──────── DATA EXCERPTS

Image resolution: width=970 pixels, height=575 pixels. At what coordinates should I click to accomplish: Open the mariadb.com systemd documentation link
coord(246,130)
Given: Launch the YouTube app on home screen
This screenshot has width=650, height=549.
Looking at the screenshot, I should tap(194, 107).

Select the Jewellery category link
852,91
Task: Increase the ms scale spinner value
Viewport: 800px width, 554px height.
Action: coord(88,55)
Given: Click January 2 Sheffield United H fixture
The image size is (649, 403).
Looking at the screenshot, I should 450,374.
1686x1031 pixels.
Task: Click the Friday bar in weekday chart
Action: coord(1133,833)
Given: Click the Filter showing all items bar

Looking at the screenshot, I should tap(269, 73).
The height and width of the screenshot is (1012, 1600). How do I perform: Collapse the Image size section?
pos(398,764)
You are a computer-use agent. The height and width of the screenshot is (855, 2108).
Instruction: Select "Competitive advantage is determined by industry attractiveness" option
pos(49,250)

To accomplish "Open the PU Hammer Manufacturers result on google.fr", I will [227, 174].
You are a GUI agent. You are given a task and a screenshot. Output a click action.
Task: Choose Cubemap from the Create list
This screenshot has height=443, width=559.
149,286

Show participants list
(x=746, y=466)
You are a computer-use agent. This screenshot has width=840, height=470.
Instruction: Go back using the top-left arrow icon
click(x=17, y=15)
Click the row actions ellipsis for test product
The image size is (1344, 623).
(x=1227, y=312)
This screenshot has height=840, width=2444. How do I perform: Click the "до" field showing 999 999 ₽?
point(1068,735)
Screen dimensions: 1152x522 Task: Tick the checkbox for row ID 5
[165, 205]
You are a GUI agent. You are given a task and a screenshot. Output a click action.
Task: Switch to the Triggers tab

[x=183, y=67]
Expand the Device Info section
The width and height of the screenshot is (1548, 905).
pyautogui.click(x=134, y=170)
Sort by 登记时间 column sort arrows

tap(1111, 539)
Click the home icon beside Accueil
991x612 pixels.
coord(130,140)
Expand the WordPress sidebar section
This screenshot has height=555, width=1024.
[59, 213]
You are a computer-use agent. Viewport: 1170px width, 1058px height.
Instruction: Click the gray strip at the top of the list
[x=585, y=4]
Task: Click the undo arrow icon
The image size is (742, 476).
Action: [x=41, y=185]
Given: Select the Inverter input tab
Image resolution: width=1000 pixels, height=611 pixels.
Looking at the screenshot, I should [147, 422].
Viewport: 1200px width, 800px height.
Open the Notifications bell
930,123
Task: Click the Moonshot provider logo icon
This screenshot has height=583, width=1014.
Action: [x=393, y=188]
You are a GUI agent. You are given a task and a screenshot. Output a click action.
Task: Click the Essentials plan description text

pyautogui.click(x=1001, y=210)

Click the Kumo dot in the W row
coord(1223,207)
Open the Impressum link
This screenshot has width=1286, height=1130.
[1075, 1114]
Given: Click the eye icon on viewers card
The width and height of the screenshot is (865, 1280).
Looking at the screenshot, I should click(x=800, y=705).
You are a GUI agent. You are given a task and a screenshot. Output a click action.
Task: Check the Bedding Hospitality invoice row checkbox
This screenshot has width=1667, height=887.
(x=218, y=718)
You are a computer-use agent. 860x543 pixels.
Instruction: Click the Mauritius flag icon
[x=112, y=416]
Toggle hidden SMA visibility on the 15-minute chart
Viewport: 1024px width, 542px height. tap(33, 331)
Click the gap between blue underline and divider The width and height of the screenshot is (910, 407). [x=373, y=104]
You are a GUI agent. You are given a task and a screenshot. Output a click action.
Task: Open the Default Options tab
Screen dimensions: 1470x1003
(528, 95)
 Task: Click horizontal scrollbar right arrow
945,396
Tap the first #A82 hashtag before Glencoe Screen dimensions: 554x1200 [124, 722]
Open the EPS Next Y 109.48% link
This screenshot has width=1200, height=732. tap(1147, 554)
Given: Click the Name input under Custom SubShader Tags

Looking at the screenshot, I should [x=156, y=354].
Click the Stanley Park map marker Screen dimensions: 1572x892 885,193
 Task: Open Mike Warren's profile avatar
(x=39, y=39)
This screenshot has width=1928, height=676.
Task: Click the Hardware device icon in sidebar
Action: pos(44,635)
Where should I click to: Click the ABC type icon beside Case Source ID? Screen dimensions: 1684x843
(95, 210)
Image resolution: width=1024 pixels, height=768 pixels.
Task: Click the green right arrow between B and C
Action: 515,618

────────────────

Your answer must be the full set of records above, reproduced exactly.

#### ANSWER:
Image resolution: width=970 pixels, height=575 pixels. At what coordinates should I click to accomplish: Open the mariadb.com systemd documentation link
coord(246,130)
Given: Launch the YouTube app on home screen
This screenshot has width=650, height=549.
Looking at the screenshot, I should tap(194, 107).

Select the Jewellery category link
852,91
Task: Increase the ms scale spinner value
Viewport: 800px width, 554px height.
Action: coord(88,55)
Given: Click January 2 Sheffield United H fixture
The image size is (649, 403).
Looking at the screenshot, I should 450,374.
1686x1031 pixels.
Task: Click the Friday bar in weekday chart
Action: coord(1133,833)
Given: Click the Filter showing all items bar

Looking at the screenshot, I should tap(269, 73).
The height and width of the screenshot is (1012, 1600). How do I perform: Collapse the Image size section?
pos(398,764)
You are a computer-use agent. The height and width of the screenshot is (855, 2108).
Instruction: Select "Competitive advantage is determined by industry attractiveness" option
pos(49,250)

To accomplish "Open the PU Hammer Manufacturers result on google.fr", I will [227, 174].
You are a GUI agent. You are given a task and a screenshot. Output a click action.
Task: Choose Cubemap from the Create list
This screenshot has height=443, width=559.
149,286

Show participants list
(x=746, y=466)
You are a computer-use agent. This screenshot has width=840, height=470.
Instruction: Go back using the top-left arrow icon
click(x=17, y=15)
Click the row actions ellipsis for test product
The image size is (1344, 623).
(x=1227, y=312)
This screenshot has height=840, width=2444. How do I perform: Click the "до" field showing 999 999 ₽?
point(1068,735)
Screen dimensions: 1152x522 Task: Tick the checkbox for row ID 5
[165, 205]
You are a GUI agent. You are given a task and a screenshot. Output a click action.
Task: Switch to the Triggers tab

[x=183, y=67]
Expand the Device Info section
The width and height of the screenshot is (1548, 905).
pyautogui.click(x=134, y=170)
Sort by 登记时间 column sort arrows

tap(1111, 539)
Click the home icon beside Accueil
991x612 pixels.
coord(130,140)
Expand the WordPress sidebar section
This screenshot has height=555, width=1024.
[59, 213]
You are a computer-use agent. Viewport: 1170px width, 1058px height.
Instruction: Click the gray strip at the top of the list
[x=585, y=4]
Task: Click the undo arrow icon
The image size is (742, 476).
Action: [x=41, y=185]
Given: Select the Inverter input tab
Image resolution: width=1000 pixels, height=611 pixels.
Looking at the screenshot, I should [147, 422].
Viewport: 1200px width, 800px height.
Open the Notifications bell
930,123
Task: Click the Moonshot provider logo icon
This screenshot has height=583, width=1014.
Action: [x=393, y=188]
You are a GUI agent. You are given a task and a screenshot. Output a click action.
Task: Click the Essentials plan description text

pyautogui.click(x=1001, y=210)

Click the Kumo dot in the W row
coord(1223,207)
Open the Impressum link
This screenshot has width=1286, height=1130.
[1075, 1114]
Given: Click the eye icon on viewers card
The width and height of the screenshot is (865, 1280).
Looking at the screenshot, I should click(x=800, y=705).
You are a GUI agent. You are given a task and a screenshot. Output a click action.
Task: Check the Bedding Hospitality invoice row checkbox
This screenshot has width=1667, height=887.
(x=218, y=718)
You are a computer-use agent. 860x543 pixels.
Instruction: Click the Mauritius flag icon
[x=112, y=416]
Toggle hidden SMA visibility on the 15-minute chart
Viewport: 1024px width, 542px height. tap(33, 331)
Click the gap between blue underline and divider The width and height of the screenshot is (910, 407). [x=373, y=104]
You are a GUI agent. You are given a task and a screenshot. Output a click action.
Task: Open the Default Options tab
Screen dimensions: 1470x1003
(528, 95)
 Task: Click horizontal scrollbar right arrow
945,396
Tap the first #A82 hashtag before Glencoe Screen dimensions: 554x1200 [124, 722]
Open the EPS Next Y 109.48% link
This screenshot has width=1200, height=732. tap(1147, 554)
Given: Click the Name input under Custom SubShader Tags

Looking at the screenshot, I should [x=156, y=354].
Click the Stanley Park map marker Screen dimensions: 1572x892 885,193
 Task: Open Mike Warren's profile avatar
(x=39, y=39)
This screenshot has width=1928, height=676.
Task: Click the Hardware device icon in sidebar
Action: pos(44,635)
Where should I click to: Click the ABC type icon beside Case Source ID? Screen dimensions: 1684x843
(95, 210)
Image resolution: width=1024 pixels, height=768 pixels.
Task: Click the green right arrow between B and C
Action: 515,618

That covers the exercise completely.